Ю. Ю.: Христианская традиция мне ближе любой другой, хотя я не являюсь религиозным человеком и не ношу соответствующих атрибутов. Крест — важный элемент в западном изобразительном искусстве, он нравится мне тем, что указывает на нечто таинственное, скрытое. В детстве сильна вера в то, что скрытое и потустороннее существует, и это можно увидеть, почувствовать, если оказаться в особом месте. Когда я был ребенком, мне хотелось выкопать на дачном участке достаточно глубокую яму, подземное помещение, где я мог бы полностью поместиться и сидеть, как в погребе. Сделать это своими силами не получалось: на каком-то этапе я упирался в предел своих возможностей, и яма расширялась, вместо того чтобы становиться глубже. Однажды я пришел к яме и обнаружил, что глубина значительно увеличилась — кто-то взрослый приложил к делу умелую и твердую руку. Я вовсе не обрадовался: принципиально важно было вырыть яму самостоятельно, а теперь она испорчена и нужно начинать все заново.

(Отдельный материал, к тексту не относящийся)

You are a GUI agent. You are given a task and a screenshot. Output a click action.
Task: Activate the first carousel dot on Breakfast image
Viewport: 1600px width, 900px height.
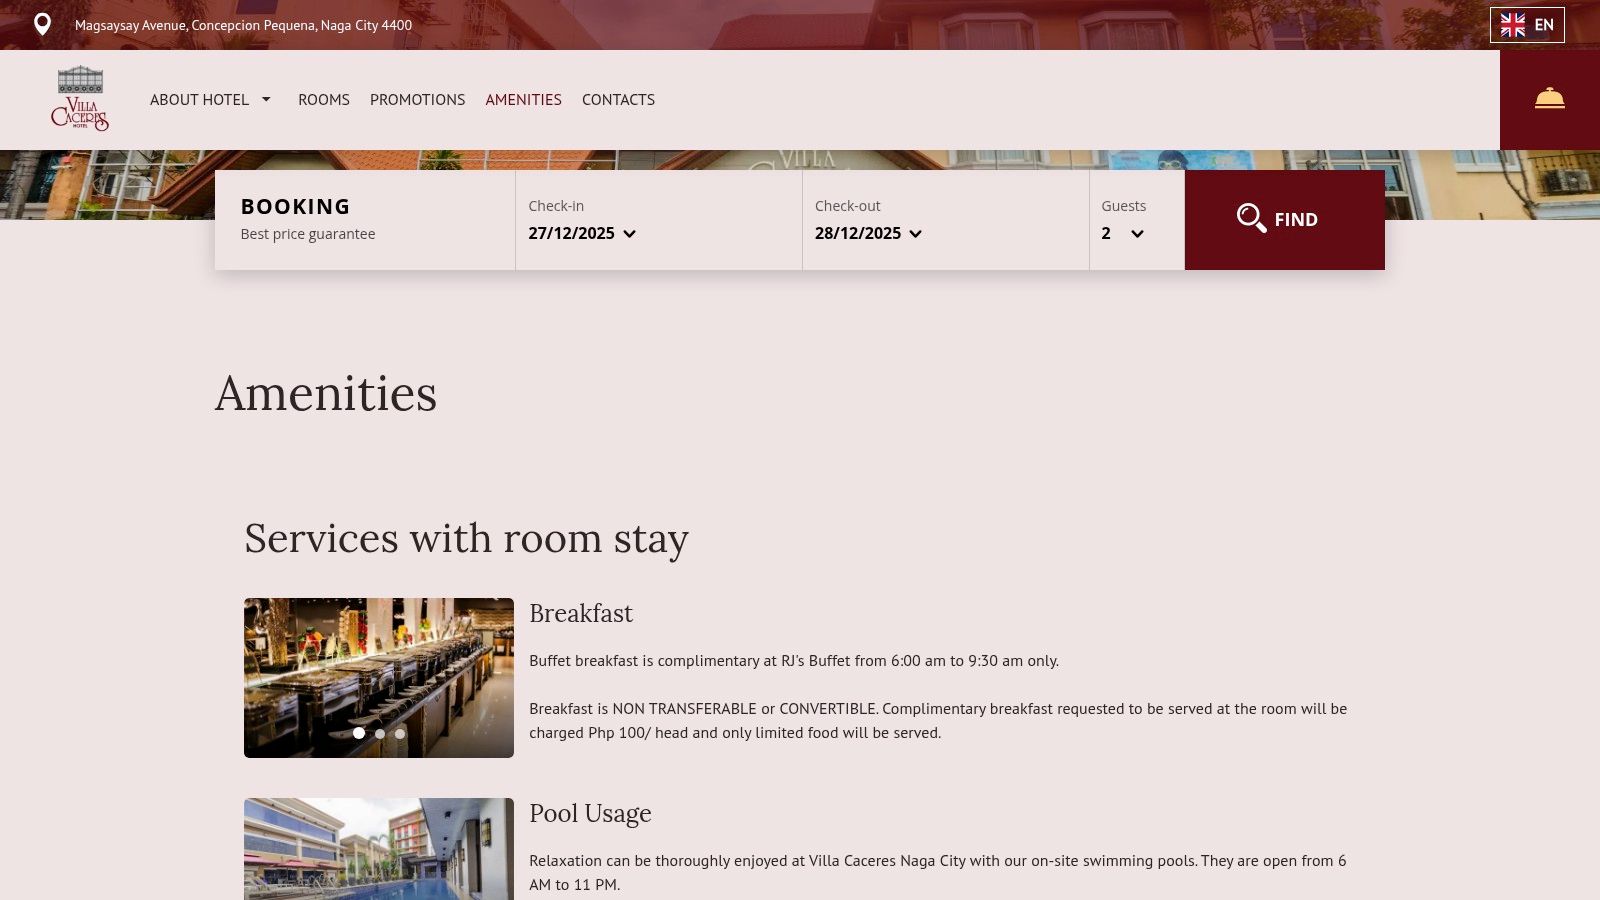pyautogui.click(x=359, y=733)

Вообще интереснее придумывать свои наивные и подвижные ритуалы, чем выполнять уже существующие, сложившиеся.
ПРИМЕЧАНИЯ:
1 Бишоп К. Захватывая момент: интервенции // Spectate. 20.02.2025. URL: https://spectate.ru/interventions-bishop.
2 Речь идет об однодневной персональной выставке графических работ «Кресты и башни», организованной в октябре 2024 г. в заброшенном здании бывшей Московской Центральной телефонной станции.